Keluarga Korban Penembakan di Wina Tuntut Pemerintah Austria Beri Kompensasi

Ibnu Hariyanto - detikNews
Rabu, 17 Feb 2021 04:16 WIB
Police officers stay in position during an operation, in Vienna, Austria, Tuesday, Nov. 3, 2020. Police in the Austrian capital said several shots were fired shortly after 8 p.m. local time on Tuesday, Nov. 2, in a lively street in the city center of Vienna and that there were six different shooting locations. Austrias top security official said authorities believe there were several gunmen involved and that a police operation was still ongoing. (Photo/Ronald Zak)
Suasana lokasi penembakan butral di Wina pada November 2020 (Foto: AP/Ronald Zak)
Jakarta -

Keluarga dari dua korban serangan jihadis di pusat kota Wina menuntut pemerintah Austria memberikan kompensasi karena kegagalannya mencegah serangan teror itu. Serangan penembakan yang terjadi pada November 2020 itu dilakukan oleh ISIS.

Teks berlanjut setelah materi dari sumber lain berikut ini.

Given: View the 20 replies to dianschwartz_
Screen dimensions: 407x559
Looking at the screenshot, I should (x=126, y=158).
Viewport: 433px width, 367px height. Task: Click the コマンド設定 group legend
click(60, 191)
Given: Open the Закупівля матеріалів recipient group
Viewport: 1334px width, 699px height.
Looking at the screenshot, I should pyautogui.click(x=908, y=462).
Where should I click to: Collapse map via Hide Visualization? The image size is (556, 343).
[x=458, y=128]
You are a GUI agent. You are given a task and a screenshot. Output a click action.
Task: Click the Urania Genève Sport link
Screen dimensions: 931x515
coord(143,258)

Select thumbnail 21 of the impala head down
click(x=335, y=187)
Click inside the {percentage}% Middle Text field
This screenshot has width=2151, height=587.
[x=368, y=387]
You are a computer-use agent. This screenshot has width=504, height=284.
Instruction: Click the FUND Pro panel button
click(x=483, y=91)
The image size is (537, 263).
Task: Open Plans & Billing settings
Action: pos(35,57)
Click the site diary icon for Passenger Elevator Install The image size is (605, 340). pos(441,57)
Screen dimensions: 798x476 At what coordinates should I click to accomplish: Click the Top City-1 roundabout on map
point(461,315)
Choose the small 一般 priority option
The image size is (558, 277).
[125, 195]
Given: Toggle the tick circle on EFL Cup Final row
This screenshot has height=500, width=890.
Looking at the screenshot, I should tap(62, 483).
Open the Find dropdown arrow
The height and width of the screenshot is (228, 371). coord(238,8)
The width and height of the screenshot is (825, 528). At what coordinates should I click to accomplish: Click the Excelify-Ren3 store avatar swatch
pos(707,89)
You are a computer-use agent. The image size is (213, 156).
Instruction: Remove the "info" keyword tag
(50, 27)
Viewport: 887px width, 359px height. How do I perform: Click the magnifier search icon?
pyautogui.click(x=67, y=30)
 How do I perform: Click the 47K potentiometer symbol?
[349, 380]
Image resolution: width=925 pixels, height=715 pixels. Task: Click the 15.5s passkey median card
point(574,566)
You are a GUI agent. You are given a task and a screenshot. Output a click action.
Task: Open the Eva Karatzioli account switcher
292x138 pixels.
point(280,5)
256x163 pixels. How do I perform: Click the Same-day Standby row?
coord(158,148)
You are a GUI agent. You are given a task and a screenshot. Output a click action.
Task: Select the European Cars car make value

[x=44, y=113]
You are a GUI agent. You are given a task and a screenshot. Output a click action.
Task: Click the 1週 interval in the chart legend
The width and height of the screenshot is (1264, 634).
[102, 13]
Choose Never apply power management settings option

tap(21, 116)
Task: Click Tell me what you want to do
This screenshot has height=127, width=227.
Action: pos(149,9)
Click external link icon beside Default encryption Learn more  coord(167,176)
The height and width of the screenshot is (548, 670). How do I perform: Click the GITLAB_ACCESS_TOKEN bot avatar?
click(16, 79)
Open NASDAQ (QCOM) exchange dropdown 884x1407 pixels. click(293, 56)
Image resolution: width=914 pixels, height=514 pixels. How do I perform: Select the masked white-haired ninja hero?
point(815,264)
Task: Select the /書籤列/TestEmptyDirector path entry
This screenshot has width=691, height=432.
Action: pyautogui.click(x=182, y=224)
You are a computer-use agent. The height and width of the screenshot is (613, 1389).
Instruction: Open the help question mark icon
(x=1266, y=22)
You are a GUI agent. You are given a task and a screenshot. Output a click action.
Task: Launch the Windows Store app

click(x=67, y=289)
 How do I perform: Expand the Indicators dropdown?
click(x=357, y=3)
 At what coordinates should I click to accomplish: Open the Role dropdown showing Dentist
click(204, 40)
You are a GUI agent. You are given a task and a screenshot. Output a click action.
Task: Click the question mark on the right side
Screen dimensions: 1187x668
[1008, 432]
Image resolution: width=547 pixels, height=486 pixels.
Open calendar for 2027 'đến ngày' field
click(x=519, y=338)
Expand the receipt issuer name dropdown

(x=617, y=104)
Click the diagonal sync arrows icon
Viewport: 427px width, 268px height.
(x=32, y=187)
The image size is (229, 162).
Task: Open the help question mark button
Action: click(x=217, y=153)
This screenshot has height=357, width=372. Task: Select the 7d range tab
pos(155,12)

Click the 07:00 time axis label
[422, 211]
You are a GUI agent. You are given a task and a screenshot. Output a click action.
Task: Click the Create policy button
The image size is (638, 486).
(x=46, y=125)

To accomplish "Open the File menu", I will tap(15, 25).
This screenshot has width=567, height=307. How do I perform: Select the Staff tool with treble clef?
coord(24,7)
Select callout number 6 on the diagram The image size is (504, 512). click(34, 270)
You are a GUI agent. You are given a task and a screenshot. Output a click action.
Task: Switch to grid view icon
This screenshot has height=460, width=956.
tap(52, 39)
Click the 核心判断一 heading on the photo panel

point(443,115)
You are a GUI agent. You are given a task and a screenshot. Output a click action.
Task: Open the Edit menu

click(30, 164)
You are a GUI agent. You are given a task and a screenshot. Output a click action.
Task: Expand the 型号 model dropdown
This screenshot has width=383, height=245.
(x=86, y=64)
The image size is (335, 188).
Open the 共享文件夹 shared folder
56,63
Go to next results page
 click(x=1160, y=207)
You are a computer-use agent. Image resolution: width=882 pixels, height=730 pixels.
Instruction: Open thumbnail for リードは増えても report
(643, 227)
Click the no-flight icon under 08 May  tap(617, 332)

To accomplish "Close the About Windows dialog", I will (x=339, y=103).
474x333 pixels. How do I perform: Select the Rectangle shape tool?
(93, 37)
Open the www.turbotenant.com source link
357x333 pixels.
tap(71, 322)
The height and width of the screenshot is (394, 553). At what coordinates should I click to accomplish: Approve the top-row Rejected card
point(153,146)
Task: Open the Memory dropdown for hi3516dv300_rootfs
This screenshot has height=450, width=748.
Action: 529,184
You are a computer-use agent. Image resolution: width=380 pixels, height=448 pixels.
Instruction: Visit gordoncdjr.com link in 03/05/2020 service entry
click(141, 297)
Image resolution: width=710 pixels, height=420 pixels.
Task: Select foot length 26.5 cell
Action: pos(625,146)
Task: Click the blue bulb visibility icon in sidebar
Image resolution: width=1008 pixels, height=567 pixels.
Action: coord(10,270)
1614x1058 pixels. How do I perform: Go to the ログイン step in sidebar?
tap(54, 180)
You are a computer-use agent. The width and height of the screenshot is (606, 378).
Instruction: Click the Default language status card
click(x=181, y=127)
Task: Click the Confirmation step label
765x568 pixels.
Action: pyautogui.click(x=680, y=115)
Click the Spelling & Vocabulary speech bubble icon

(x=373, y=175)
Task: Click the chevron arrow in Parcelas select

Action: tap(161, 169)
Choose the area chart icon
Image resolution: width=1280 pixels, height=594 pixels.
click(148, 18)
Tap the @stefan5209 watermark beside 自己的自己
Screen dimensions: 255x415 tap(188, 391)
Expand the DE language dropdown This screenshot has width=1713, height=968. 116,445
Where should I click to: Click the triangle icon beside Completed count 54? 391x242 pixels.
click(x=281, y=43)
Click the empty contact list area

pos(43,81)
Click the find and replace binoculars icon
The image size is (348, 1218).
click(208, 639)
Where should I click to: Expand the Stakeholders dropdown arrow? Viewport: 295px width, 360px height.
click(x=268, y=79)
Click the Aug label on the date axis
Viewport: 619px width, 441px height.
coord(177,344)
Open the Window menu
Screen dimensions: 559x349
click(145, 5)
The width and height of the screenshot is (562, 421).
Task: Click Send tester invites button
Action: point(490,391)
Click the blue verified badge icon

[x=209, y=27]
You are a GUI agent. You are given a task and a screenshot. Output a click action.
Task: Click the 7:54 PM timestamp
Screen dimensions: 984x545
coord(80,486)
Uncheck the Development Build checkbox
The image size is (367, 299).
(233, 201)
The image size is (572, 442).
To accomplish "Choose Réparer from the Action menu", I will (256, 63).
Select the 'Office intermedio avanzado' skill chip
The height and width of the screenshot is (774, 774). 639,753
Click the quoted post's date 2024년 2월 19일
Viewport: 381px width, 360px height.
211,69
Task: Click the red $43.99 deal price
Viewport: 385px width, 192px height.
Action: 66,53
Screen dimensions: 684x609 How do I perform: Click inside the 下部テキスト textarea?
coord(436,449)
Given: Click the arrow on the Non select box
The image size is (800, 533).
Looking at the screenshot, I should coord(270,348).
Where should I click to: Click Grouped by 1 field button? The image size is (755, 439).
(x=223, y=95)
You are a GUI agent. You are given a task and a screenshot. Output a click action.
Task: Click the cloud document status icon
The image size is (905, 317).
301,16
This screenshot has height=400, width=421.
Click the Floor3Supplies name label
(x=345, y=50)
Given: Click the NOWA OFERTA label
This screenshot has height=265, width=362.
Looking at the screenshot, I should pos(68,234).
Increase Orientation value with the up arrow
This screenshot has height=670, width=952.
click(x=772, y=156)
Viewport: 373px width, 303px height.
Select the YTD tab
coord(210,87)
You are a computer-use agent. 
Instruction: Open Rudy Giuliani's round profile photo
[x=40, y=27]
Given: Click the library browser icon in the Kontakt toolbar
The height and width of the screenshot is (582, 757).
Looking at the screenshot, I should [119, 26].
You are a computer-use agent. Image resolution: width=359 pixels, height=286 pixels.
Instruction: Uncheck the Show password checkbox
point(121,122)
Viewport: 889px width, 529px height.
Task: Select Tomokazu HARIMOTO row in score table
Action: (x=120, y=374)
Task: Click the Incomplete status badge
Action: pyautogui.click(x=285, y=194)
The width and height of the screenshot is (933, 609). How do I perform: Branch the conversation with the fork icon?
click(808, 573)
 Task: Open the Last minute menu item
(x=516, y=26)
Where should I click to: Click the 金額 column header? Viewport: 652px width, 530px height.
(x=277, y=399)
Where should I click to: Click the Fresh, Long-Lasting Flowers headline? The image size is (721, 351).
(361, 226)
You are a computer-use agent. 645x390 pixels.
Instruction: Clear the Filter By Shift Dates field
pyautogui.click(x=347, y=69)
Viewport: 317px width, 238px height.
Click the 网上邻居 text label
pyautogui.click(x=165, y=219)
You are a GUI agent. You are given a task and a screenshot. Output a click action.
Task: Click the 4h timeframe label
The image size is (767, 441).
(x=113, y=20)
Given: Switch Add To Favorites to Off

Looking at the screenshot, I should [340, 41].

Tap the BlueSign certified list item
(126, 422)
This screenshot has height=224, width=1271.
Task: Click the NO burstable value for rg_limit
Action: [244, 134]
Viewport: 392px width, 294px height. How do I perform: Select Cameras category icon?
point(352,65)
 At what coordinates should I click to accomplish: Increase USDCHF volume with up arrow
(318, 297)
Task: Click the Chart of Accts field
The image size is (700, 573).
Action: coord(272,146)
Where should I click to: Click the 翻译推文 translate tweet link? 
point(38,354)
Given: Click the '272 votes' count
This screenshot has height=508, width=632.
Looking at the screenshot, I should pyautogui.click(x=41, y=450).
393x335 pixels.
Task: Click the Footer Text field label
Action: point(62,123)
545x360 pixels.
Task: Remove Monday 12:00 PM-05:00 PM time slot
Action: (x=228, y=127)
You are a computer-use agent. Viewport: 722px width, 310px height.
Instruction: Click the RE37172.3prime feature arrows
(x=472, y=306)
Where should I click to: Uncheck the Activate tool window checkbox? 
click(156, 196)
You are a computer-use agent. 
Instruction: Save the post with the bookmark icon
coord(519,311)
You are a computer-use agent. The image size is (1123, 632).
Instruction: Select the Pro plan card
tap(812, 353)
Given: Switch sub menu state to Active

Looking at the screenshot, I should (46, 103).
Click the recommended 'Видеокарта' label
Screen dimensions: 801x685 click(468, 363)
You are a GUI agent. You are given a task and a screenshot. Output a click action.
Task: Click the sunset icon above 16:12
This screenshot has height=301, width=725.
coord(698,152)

Dilansir AFP, Selasa (16/2/2021), simpatisan ISIS, Kujtim Fejzulai, membunuh empat orang sebelum ditembak mati oleh polisi dalam serangan besar pertama di Austria selama beberapa dekade dan yang pertama dituduhkan pada seorang jihadis. Ibu dari salah satu korban yang merupakan pelajar dari Jerman berusia 24 tahun dalam penembakan itu menuntut kompensasi.

"Pemerintah Austria tidak melakukan segala daya mereka untuk mencegah serangan semacam itu," kata pengacara Norbert Wess kepada AFP.

Berdasarkan laporan independen yang diperintahkan secara resmi atas kegagalan keamanan menjelang serangan itu baru-baru ini memperoleh temuan. Bahwa ada beberapa peluang yang terlewatkan untuk bertindak berdasarkan tanda-tanda peringatan serangan teror oleh Fejzulai itu.

Keluarga korban sebenarnya telah ditawari total 5.800 euro ($ 7.025) sebagai kompensasi dan bantuan untuk biaya pemakaman. Namun, Wess mengatakan jumlah itu bahkan tidak cukup untuk menutupi biaya pengangkutan jenazah ke Jerman.

Dalam naskah gugatan itu mengatakan bahwa ibu korban "harus dirawat karena depresi ... dan minum obat setiap hari", serta tidak fit untuk bekerja. Gugatan itu menuntut total lebih dari 104.000 euro untuk mencerminkan trauma yang diderita keluarga dan tingginya biaya pemakaman.

Selain itu, keluarga tersebut merasa diperlakukan karena ketidakpekaan otoritas Austria setelah serangan itu. Tak hanya itu, untuk menerima kompensasi, saudara perempuan korban harus "membuktikan, melalui foto dan sarana serupa, bahwa ada ikatan emosional yang erat dengan korban".

Wess menilai pihak berwenang mungkin dapat menerapkan pendekatan yang lebih akomodatif. Ia menyebut keharusan memberikan bukti hubungan itu "sangat membebani saudara perempuan korban".

Selain itu, pengacara dari orang tua dari korban lainnya mengaku kepada kepada AFP juga mengajukan gugatan menuntut kompensasi. Gugatan menuntut kompensasi itu diajukan dengan alasan yang sama.

"Kami akan menuntut kompensasi atas kesedihan, keterkejutan dan biaya pemakaman," kata Mathias Burger kepada AFP.

Burger mengatakan ada kegagalan pemerintah dalam mengantisipasi serangan yang dilakukan Fejzulai. Burger mengatakan telah terjadi pengabaian berat dari pihak berwenang.

Dia mengatakan tuntutan tersebut sebesar 30.000 euro untuk setiap orang tua, ditambah biaya pemakaman dan kompensasi tambahan untuk ibu korban. Ibu korban digambarkan mengalami "trauma berat".

"Kami berharap bisa menyelesaikan ini tanpa melalui persidangan," ujarnya.

Beberapa korban luka lainnya juga mengajukan gugatan untuk pertanggungjawaban resmi karena gagal mencegah serangan itu. Mereka juga menuntut kompensasi yang lebih murah hati.